Input data:

= = =

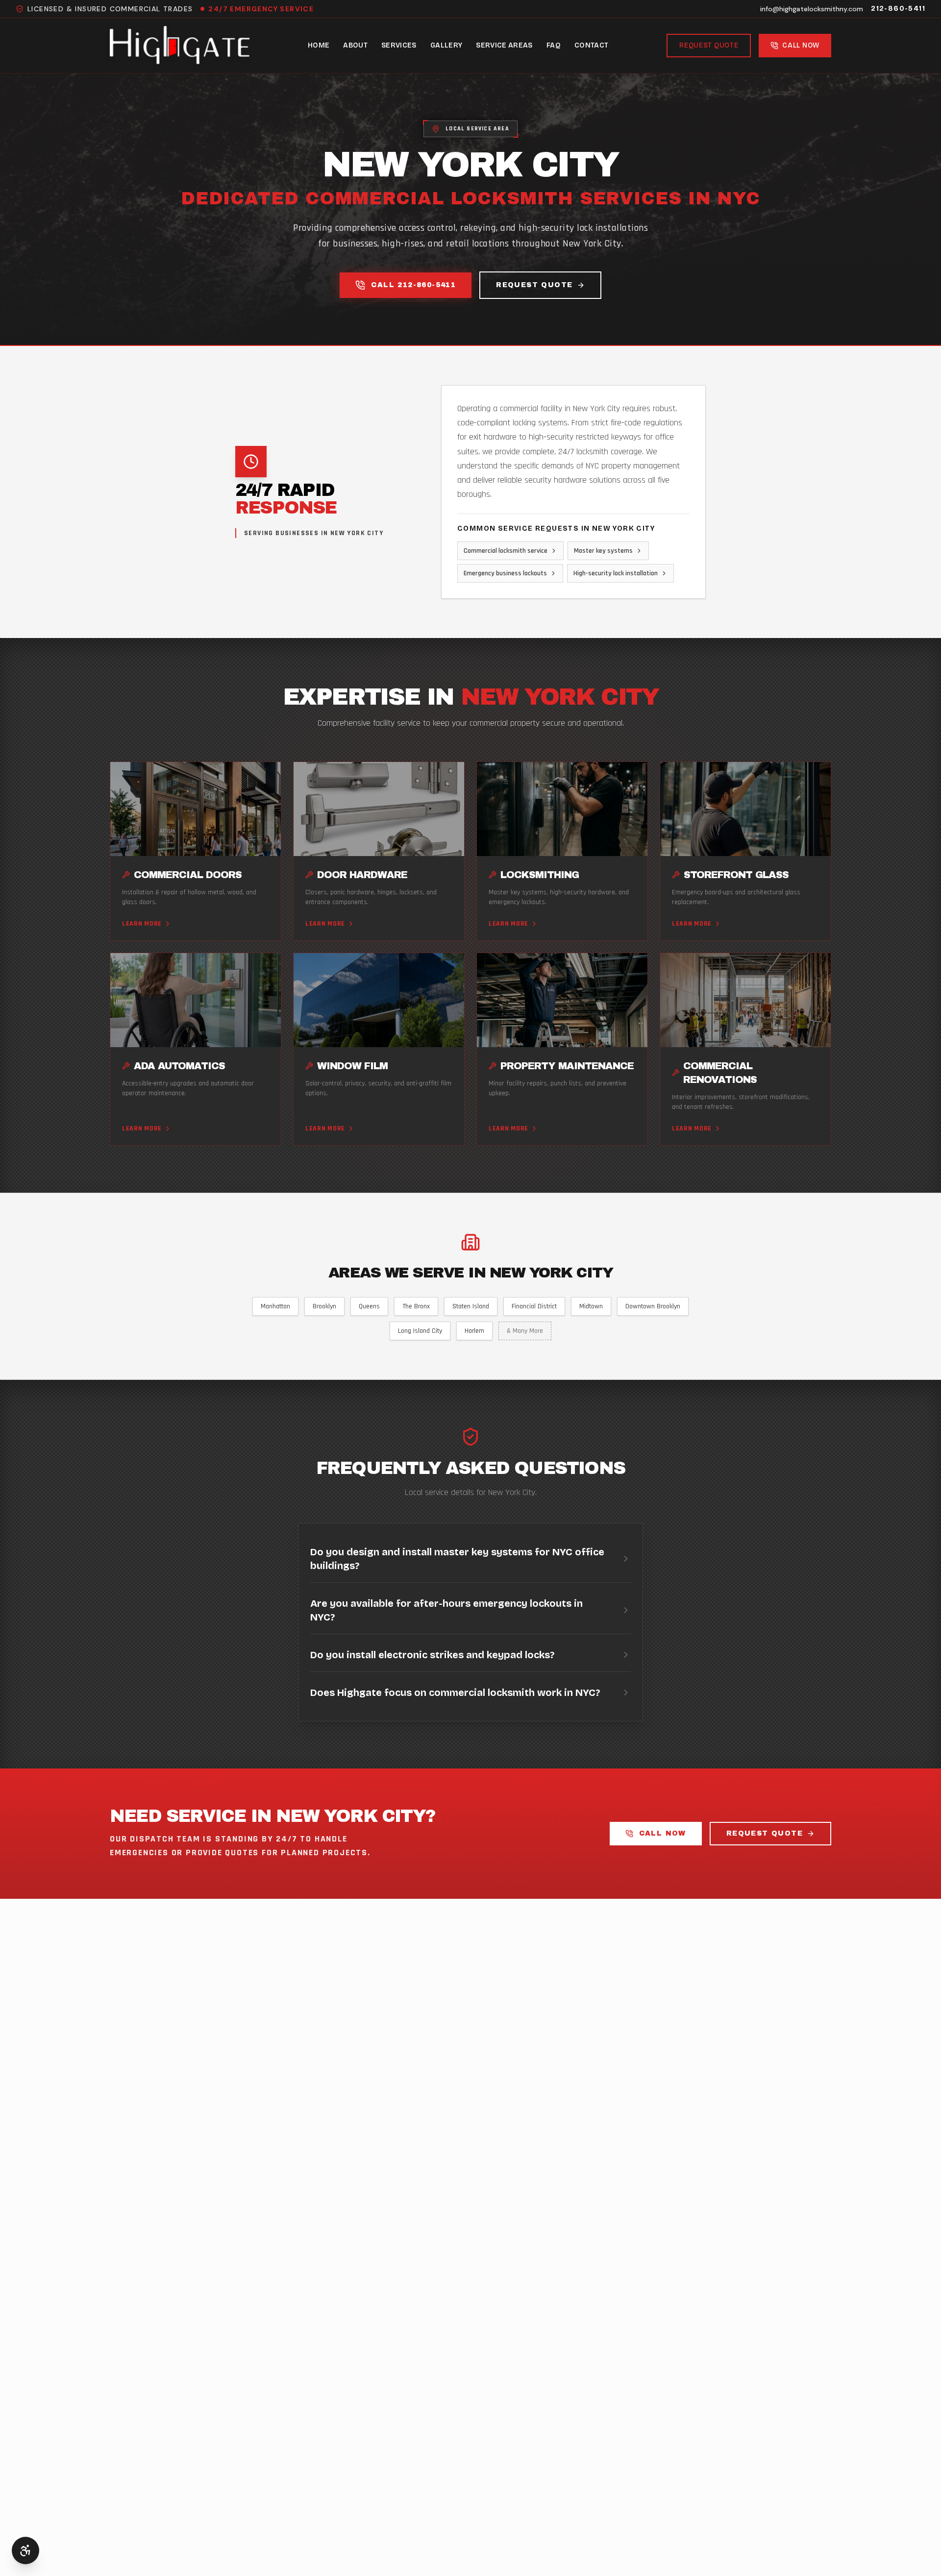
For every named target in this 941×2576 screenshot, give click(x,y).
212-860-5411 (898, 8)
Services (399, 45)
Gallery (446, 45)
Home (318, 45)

= = =

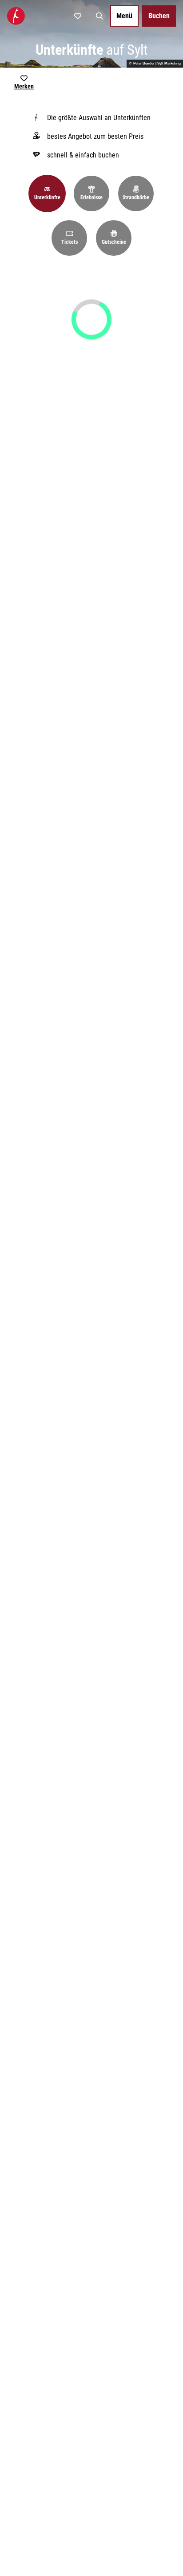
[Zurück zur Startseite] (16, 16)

= = =

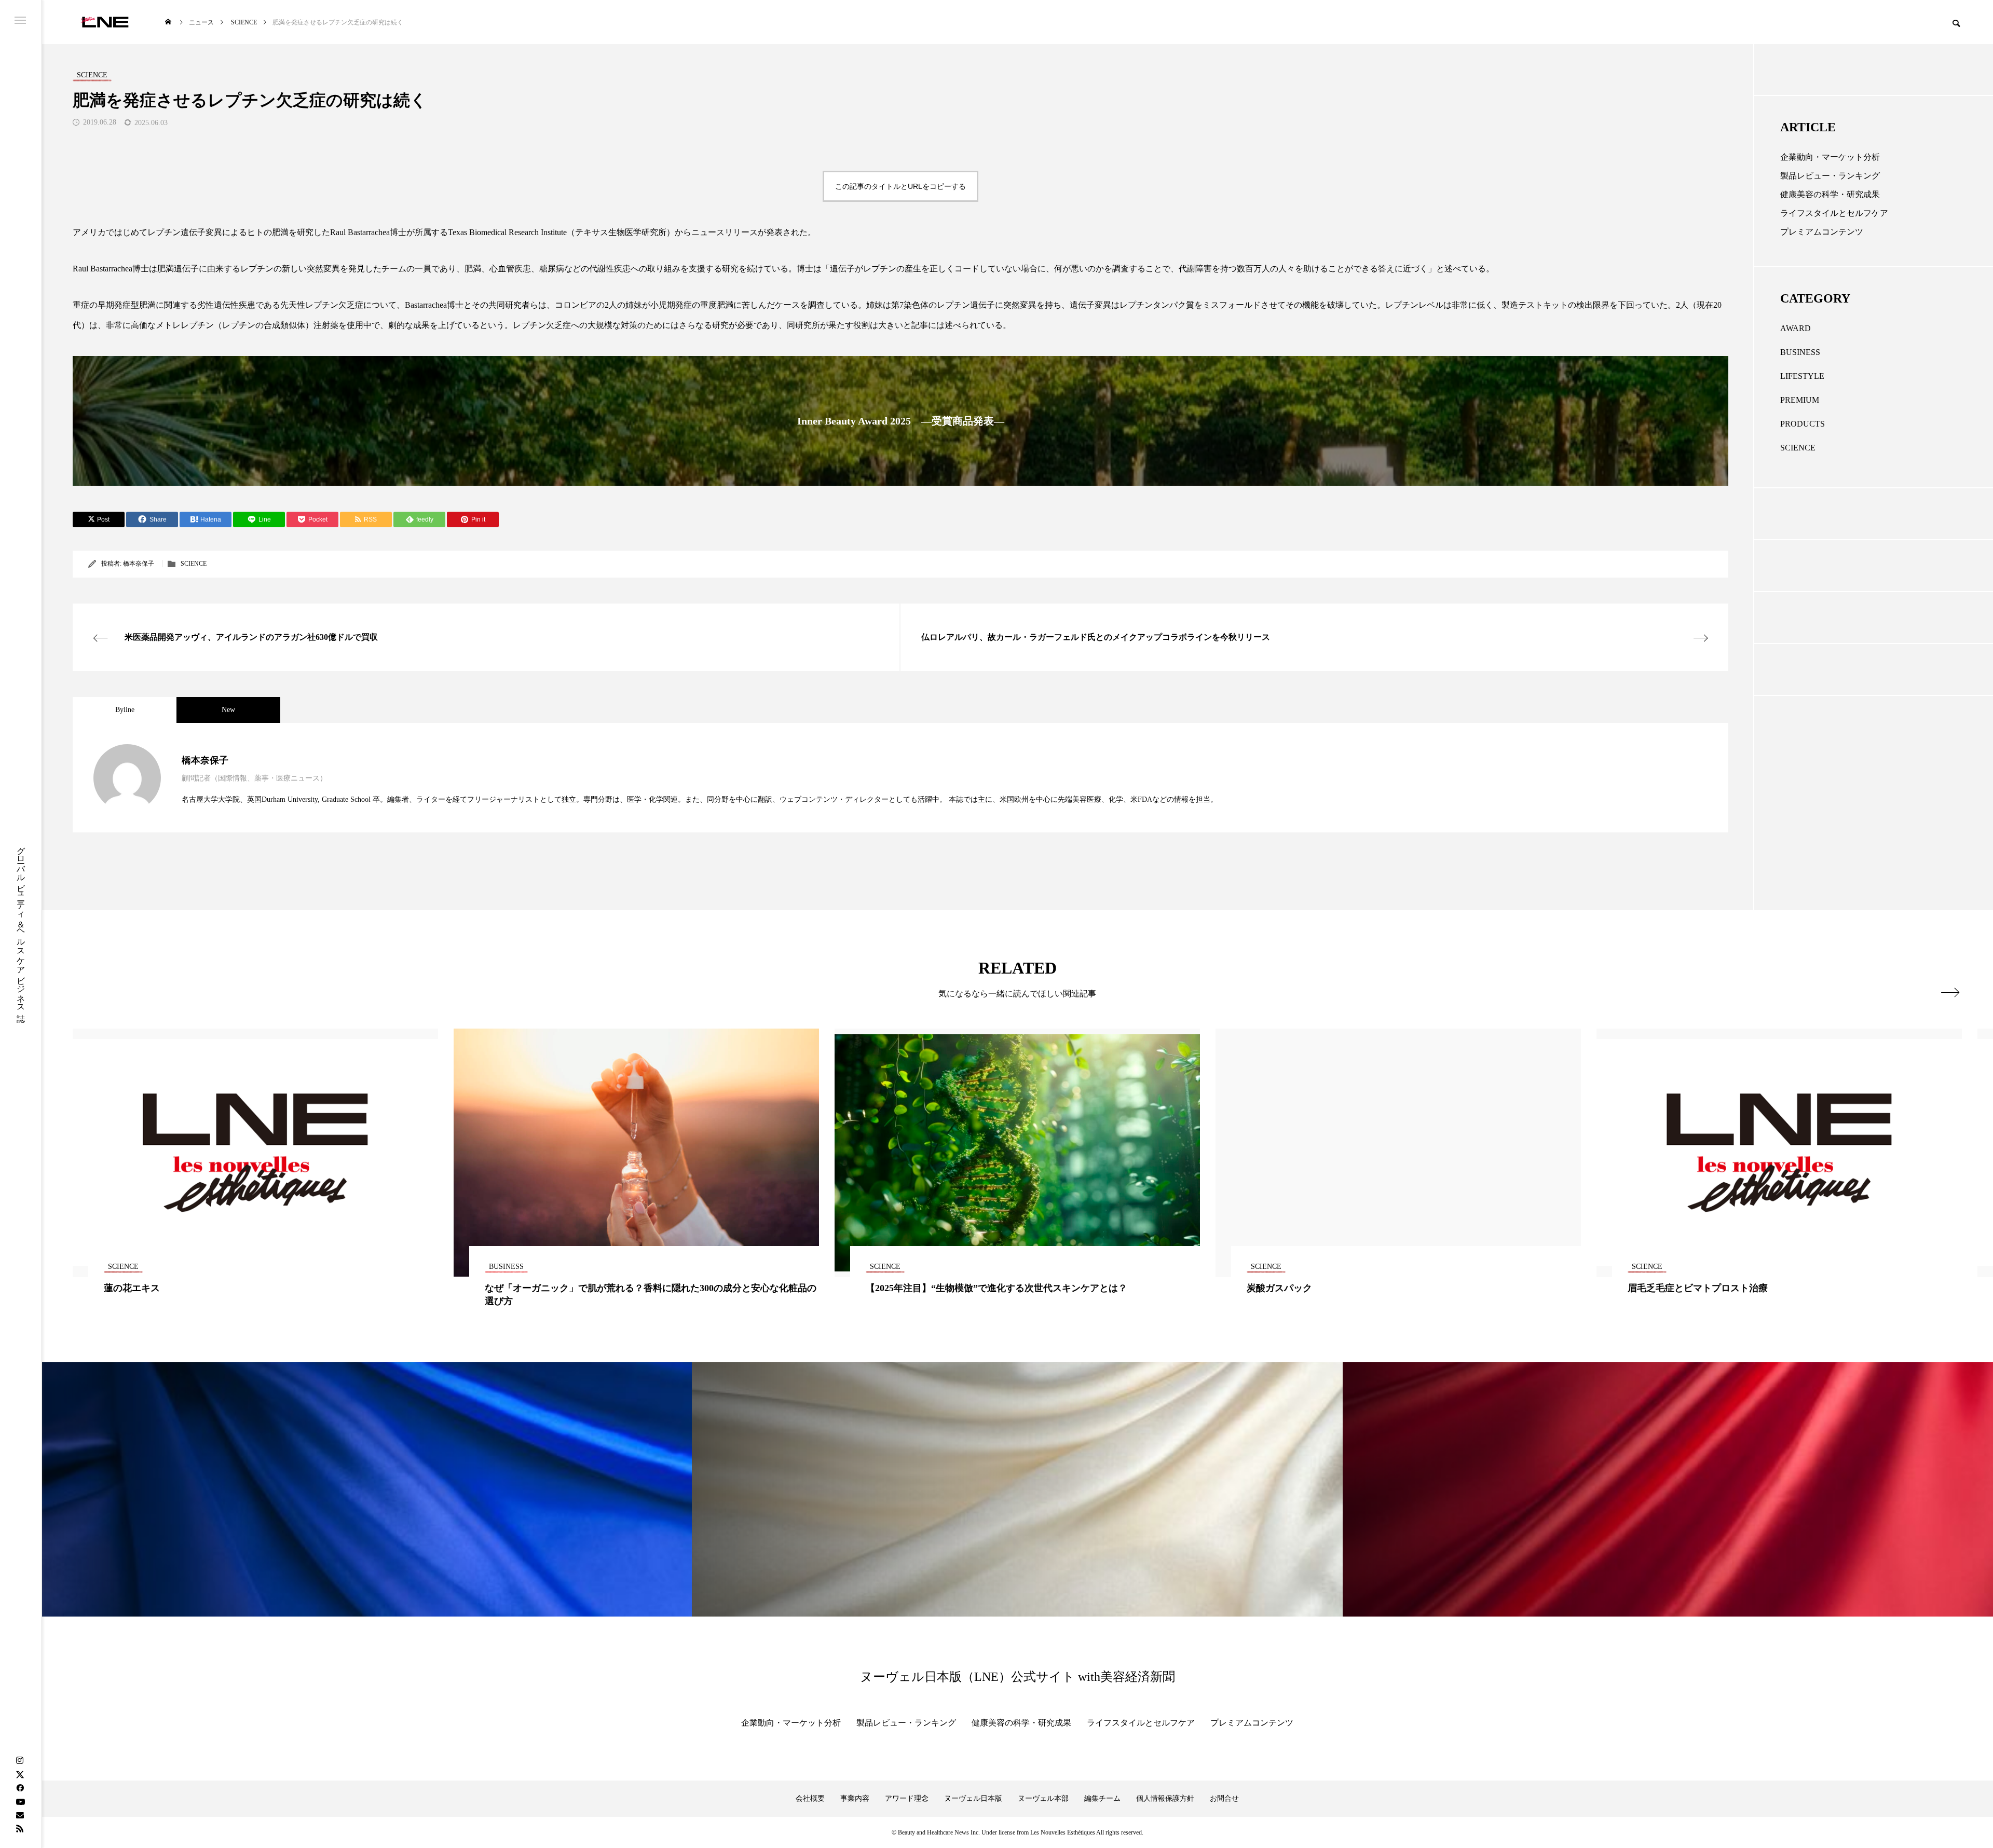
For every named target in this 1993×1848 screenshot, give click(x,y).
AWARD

= = =

Problem details:
Which of the lines above include the word "give"? Copy each of them.

Answer to the exercise:
For every named target in this 941×2576 screenshot, give click(x,y).
For every named target in this 1993×1848 screenshot, give click(x,y).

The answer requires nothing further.